"Session Crashed for Unknown Reason" in beam_evaluate_sentence() networks_seq2seq_nmt.ipynb
See original GitHub issueSystem information
- OS Platform and Distribution (e.g., Linux Ubuntu 16.04): colab instance
- TensorFlow version and how it was installed (source or binary): TF 2.4.0 from colab
- TensorFlow-Addons version and how it was installed (source or binary): pip install tensorflow-addons==0.12.0
- Python version: 3.6.9
- Is GPU used? (yes/no): yes
Describe the bug Got notebook error “Session crashed for unknown reason” when executing cell calling beam_evaluate_sentence(). This code is from docs/tutorials/networks_seq2seq_nmt.ipynb. The notebook worked fine for tfa v0.11.2 but it now crashes with TF 2.4.0 paired with v0.12.0
Code to reproduce the issue
def beam_evaluate_sentence(sentence, beam_width=3):
sentence = dataset_creator.preprocess_sentence(sentence)

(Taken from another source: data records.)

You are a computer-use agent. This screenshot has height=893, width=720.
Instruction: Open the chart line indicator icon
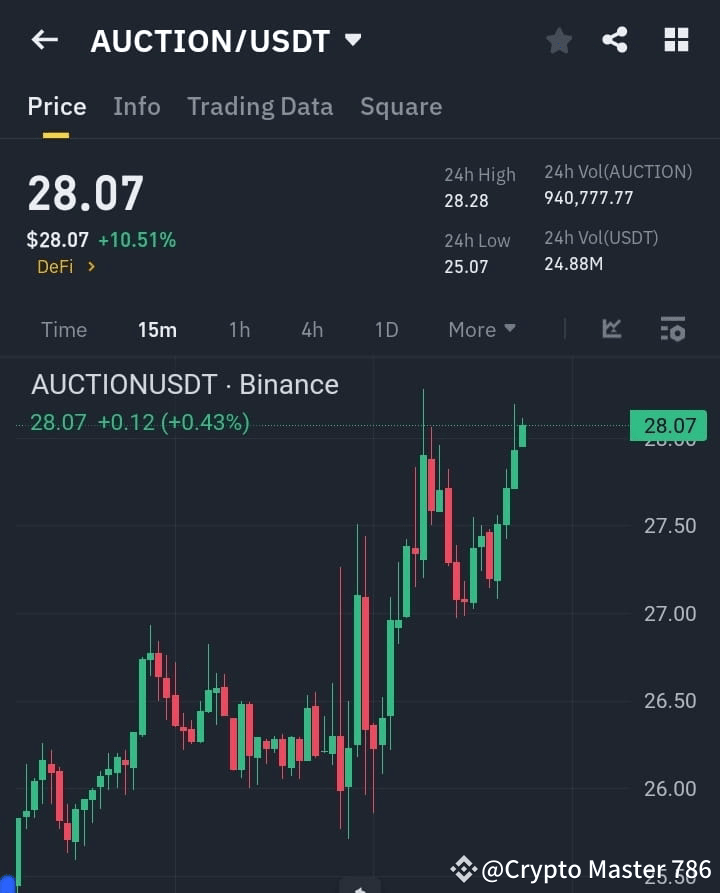click(x=611, y=329)
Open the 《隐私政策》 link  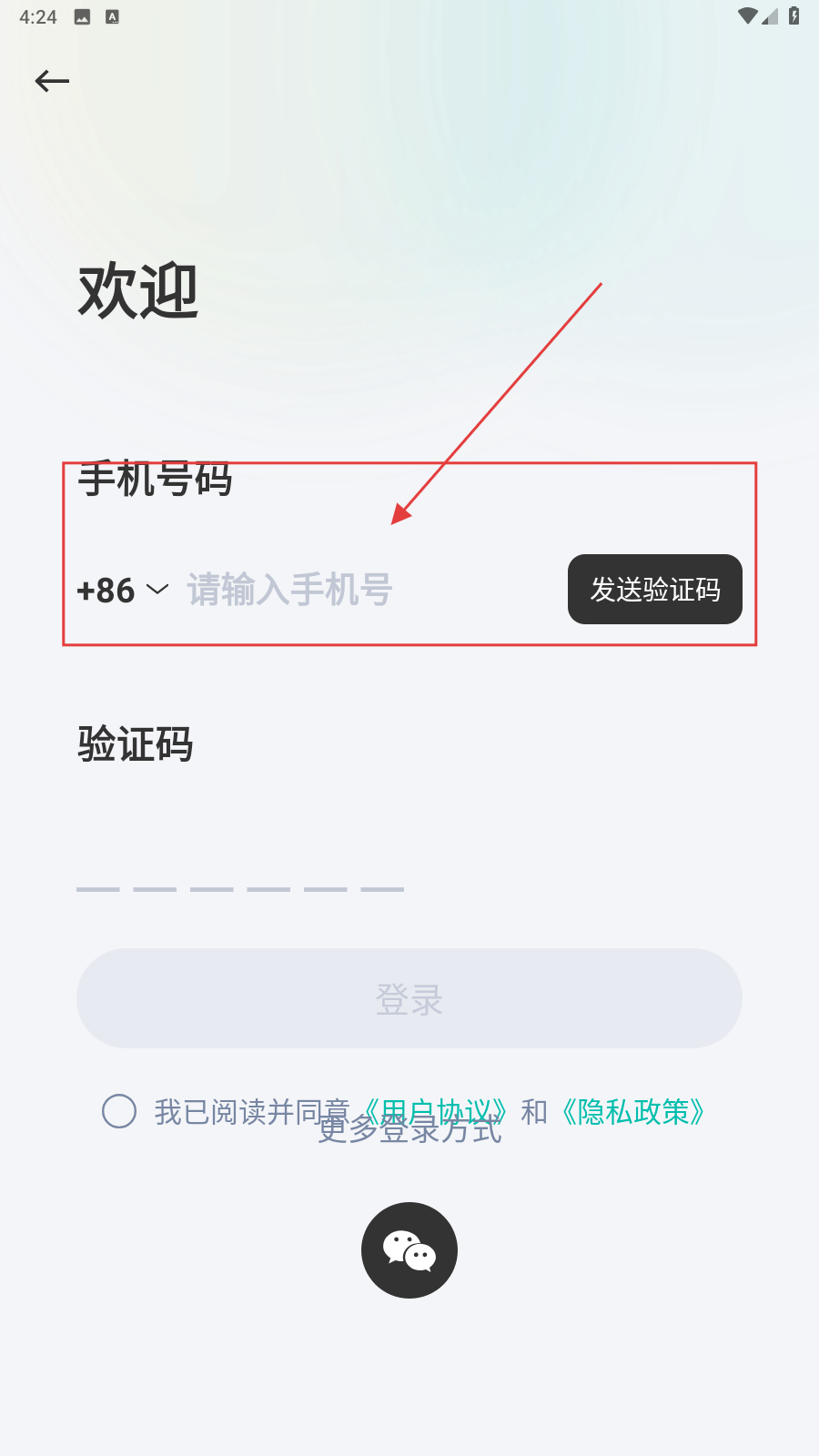click(632, 1111)
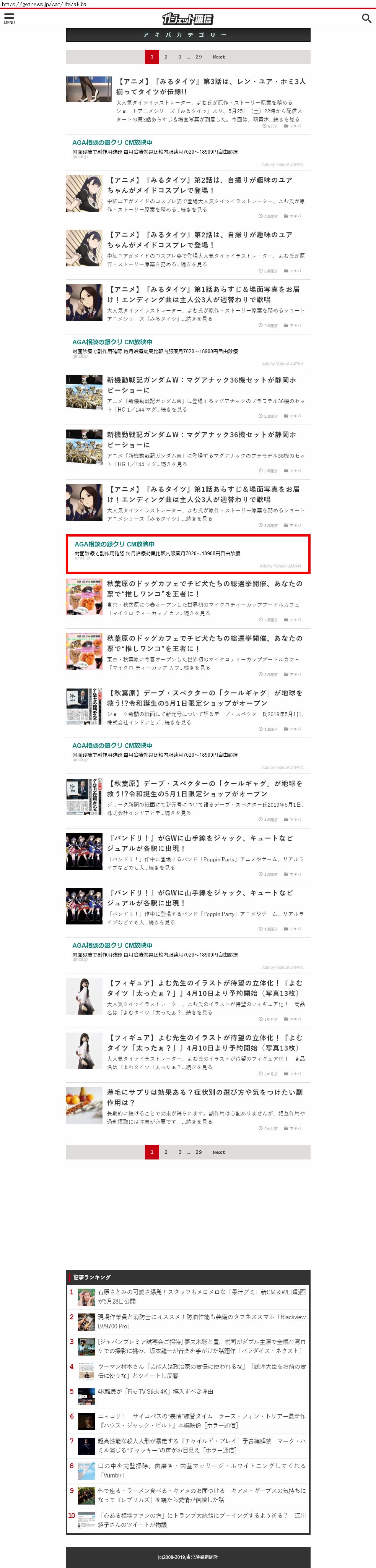Read the 薄毛にサプリは効果ある article

click(x=205, y=1097)
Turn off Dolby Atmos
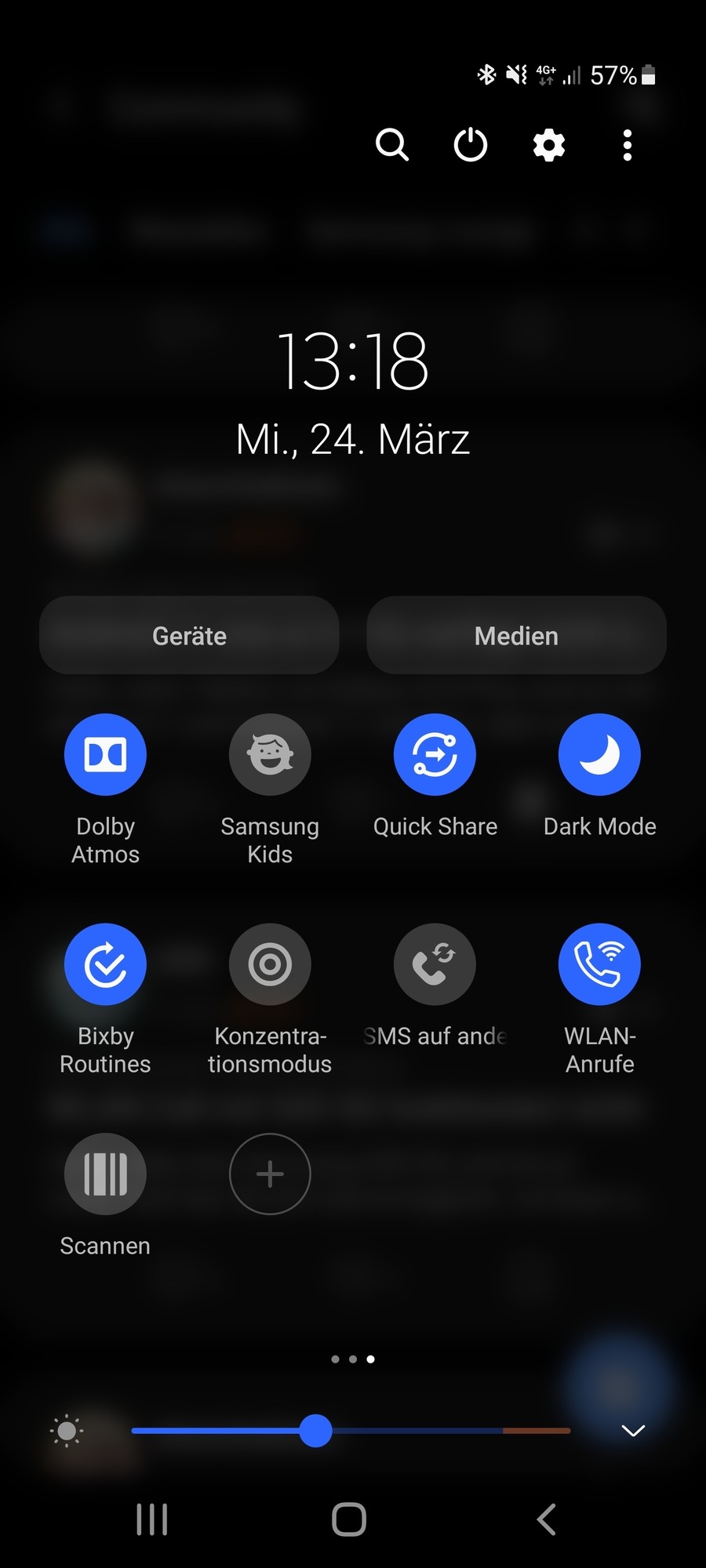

inputs = [inp_lang.word_index[i] for i in sentence.split(' ')]
inputs = tf.keras.preprocessing.sequence.pad_sequences([inputs],
maxlen=max_length_input,
padding='post')
inputs = tf.convert_to_tensor(inputs)
inference_batch_size = inputs.shape[0]
result = ''
enc_start_state = [tf.zeros((inference_batch_size, units)), tf.zeros((inference_batch_size,units))]
enc_out, enc_h, enc_c = encoder(inputs, enc_start_state)
dec_h = enc_h
dec_c = enc_c
start_tokens = tf.fill([inference_batch_size], targ_lang.word_index['<start>'])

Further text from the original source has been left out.